Sisley's style was to paint in a simple way. He used few colors, and preferred to leave the canvas entirely untouched in the white areas. He made no effort to describe or even suggest natural forms, but instead attempted only to create flat areas of color with light and dark accents. His surfaces are always calmly finished, often almost glossy; his brushwork is simple, direct, and restrained; his compositions are traditional. His frequent use of white underscores the simplicity of his color palette and further emphasizes his efforts to suggest volume by means of carefully modulated, subtle transitions of tone. Sisley's work is not innovative. It is not based on any scientific study of optics or color theory, nor does it provide any new solutions for combining colors or using them to describe form. Instead, it is based on an accurate observation of nature that rests on centuries of cumulative experience. If you want your pictures to be more interesting than snapshots, you should start by paying attention to your subject matter the way Sisley did.

The Death of Alfred Sisley

Alfred Sisley's death is one of the most remarkable events in the history of art. It is not that he died young, or that he was widely mourned, or that he died in tragic circumstances. It is because of what happened to his paintings. Alfred Sisley was born in Paris in 1839, and died there in 1899. He was not a famous artist during his lifetime. He had his first big showing at the Paris Salon, which is kind of an official annual art show for France, in 1864, and the paintings were not very well received. Of the five paintings he showed, two were rejected and three accepted, which seems like a pretty mediocre result. But they were such good paintings that even the ones left on the cutting room floor would have been better than almost anything else shown at the Salon that year. His next showing came four years later at the Paris World's Fair, where his painting was one of two accepted out of twenty-three entries. This time three of his five paintings were accepted, and again they were so good that all three would have been better than everything else shown at the Salon that year had they not been disqualified for being repetitions of previous work.
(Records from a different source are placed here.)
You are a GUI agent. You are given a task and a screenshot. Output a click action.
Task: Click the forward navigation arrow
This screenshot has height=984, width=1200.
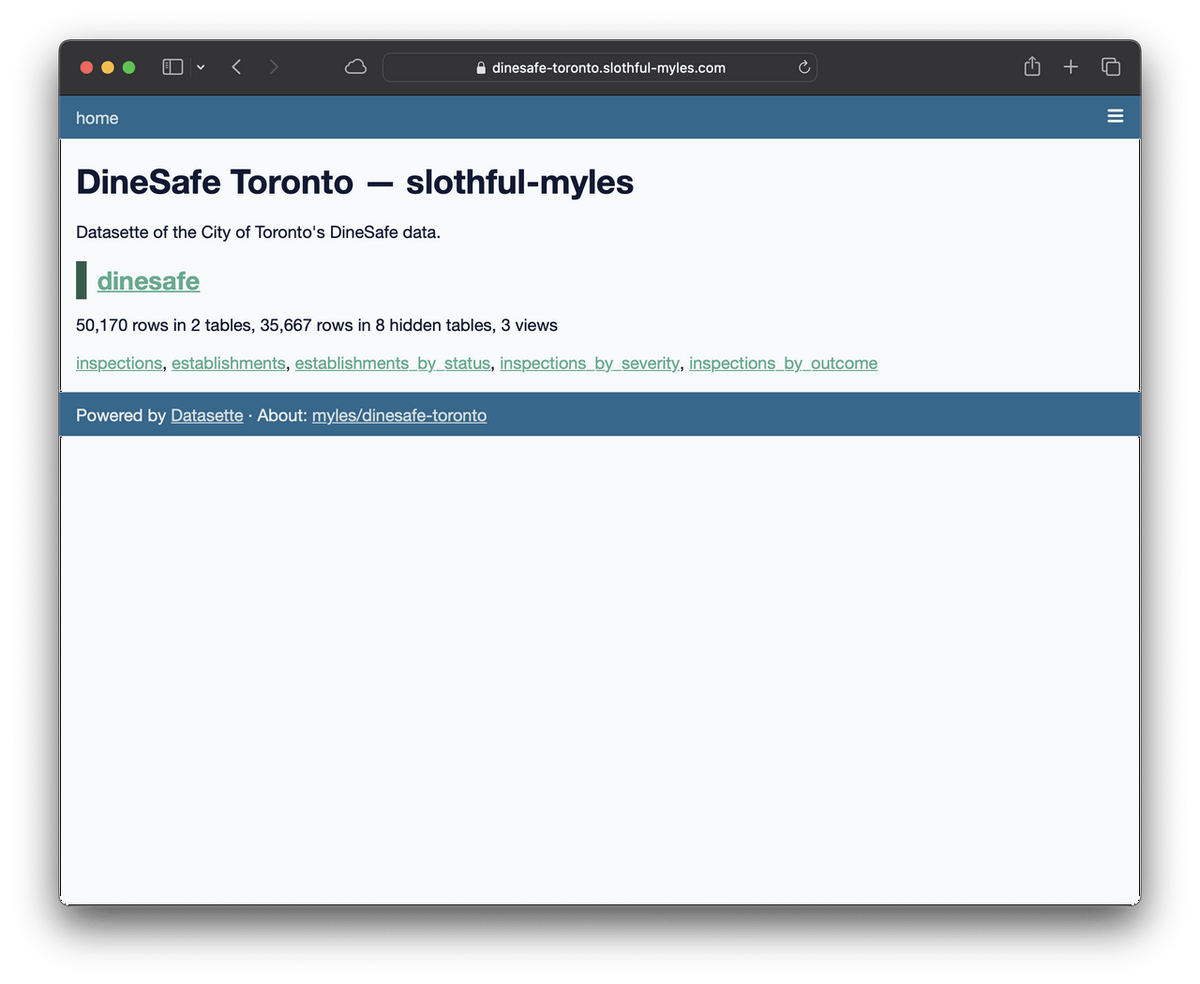274,66
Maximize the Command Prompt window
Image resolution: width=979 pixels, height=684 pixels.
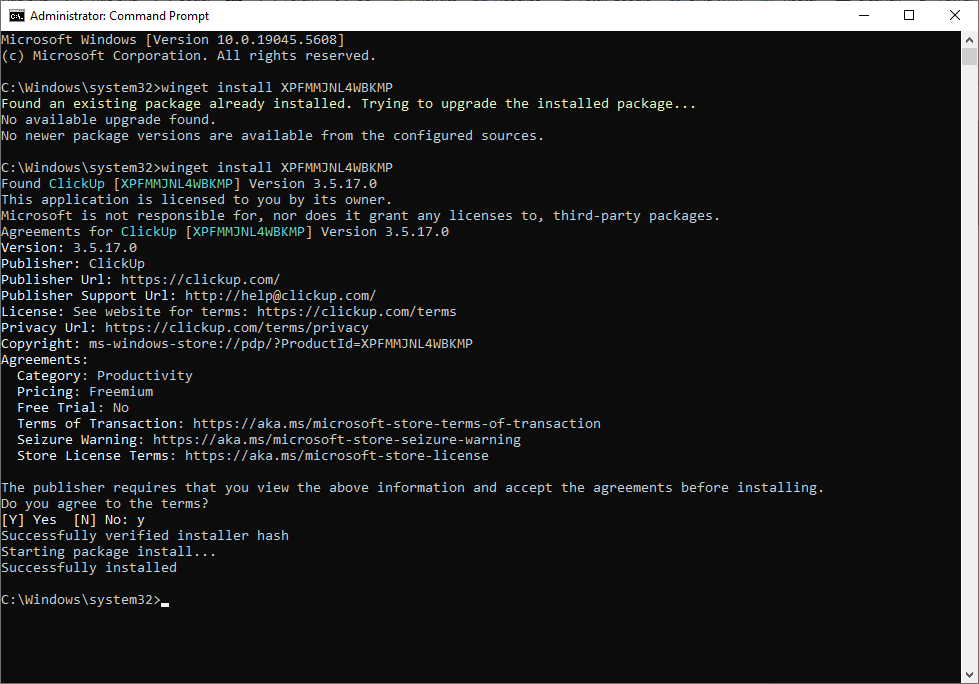click(x=908, y=15)

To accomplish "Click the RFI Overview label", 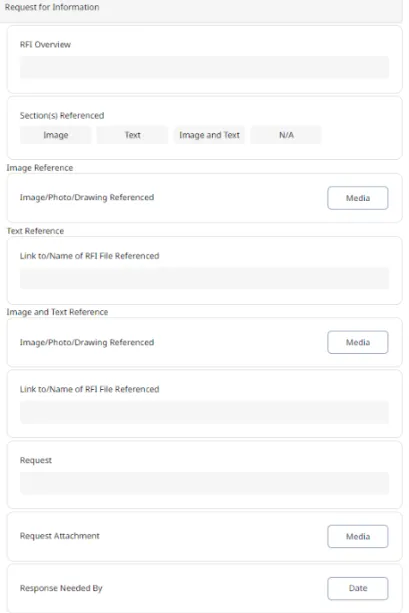I will pos(45,45).

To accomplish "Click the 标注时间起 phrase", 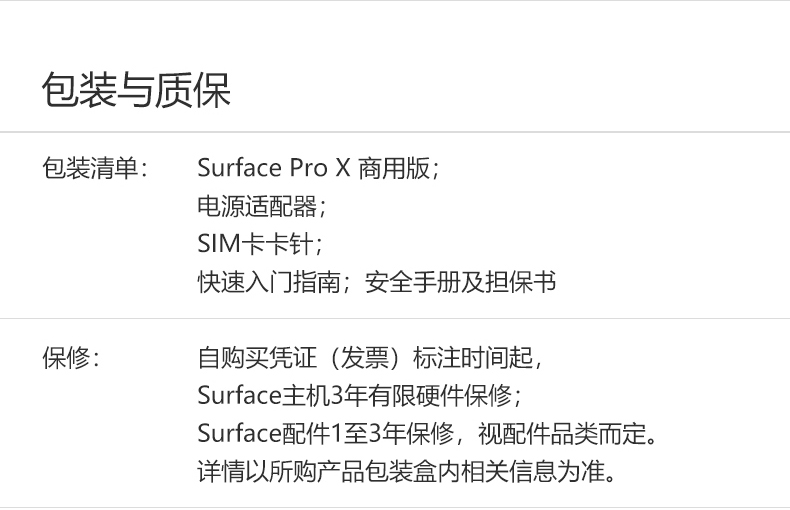I will click(473, 358).
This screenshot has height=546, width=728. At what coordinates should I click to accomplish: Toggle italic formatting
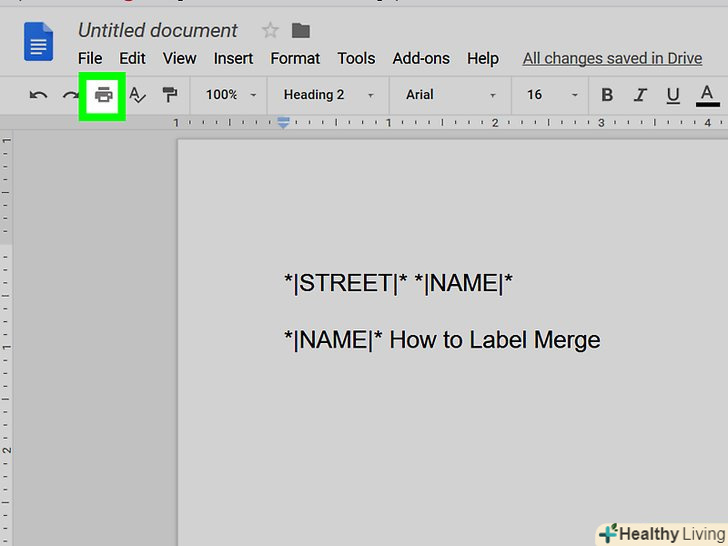pyautogui.click(x=640, y=96)
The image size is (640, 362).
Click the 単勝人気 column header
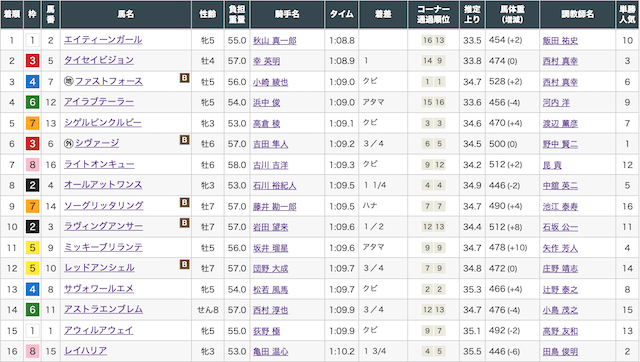pyautogui.click(x=627, y=14)
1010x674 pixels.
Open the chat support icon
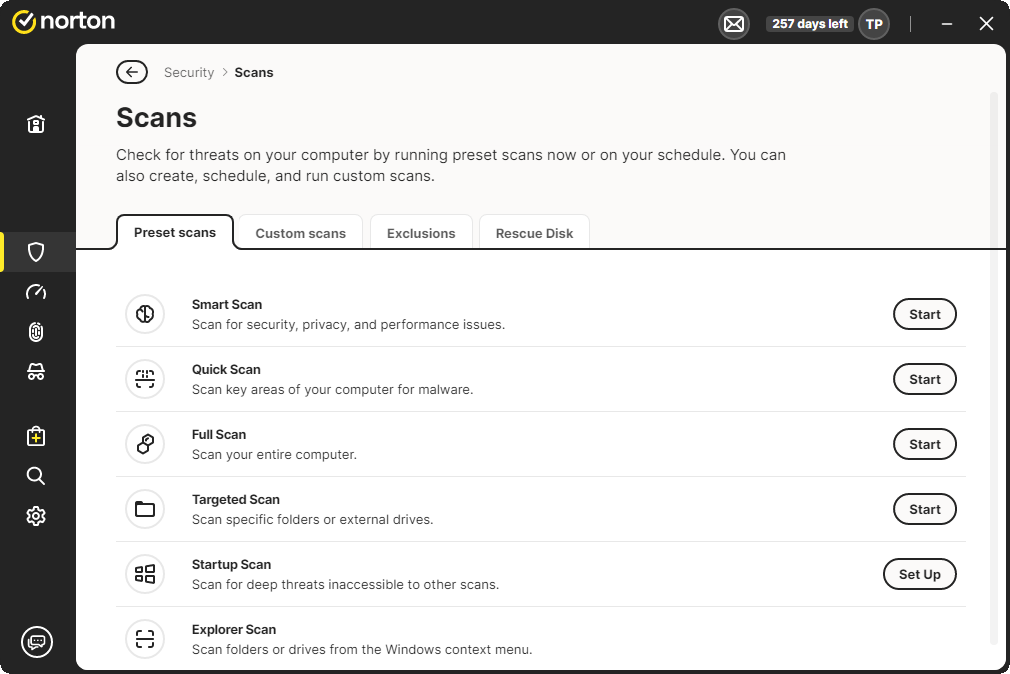click(x=37, y=642)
The Legacy of Alfred Sisley

Alfred Sisley was one of the outstanding figures in the French school of Impressionists. Although he was not one of the original founders of the group, he exhibited with them, and became associated with what was known as "the movement." He was not only an artist but also a dedicated chronicler of his times. Sisley's father was a solicitor in Paris. The boy showed an early interest in art, and his father encouraged him by making sure he had proper training, sending him to study under Corot, who was then at the height of his career. Sisley traveled widely, visiting Italy and Switzerland to expand his knowledge of art. He did not stay long in Paris but went to London for two years, where he met Manet and other artists of his generation. He returned to France after that, living outside Paris most of the time. Lived between Paris and London Sisley's paintings were greatly admired by Monet; however, Sisley never joined any formal group or movement. Unlike many artists who considered an exhibition a failure if no one bought anything at it, he insisted on retaining full control over what works he would sell and what ones would remain with him.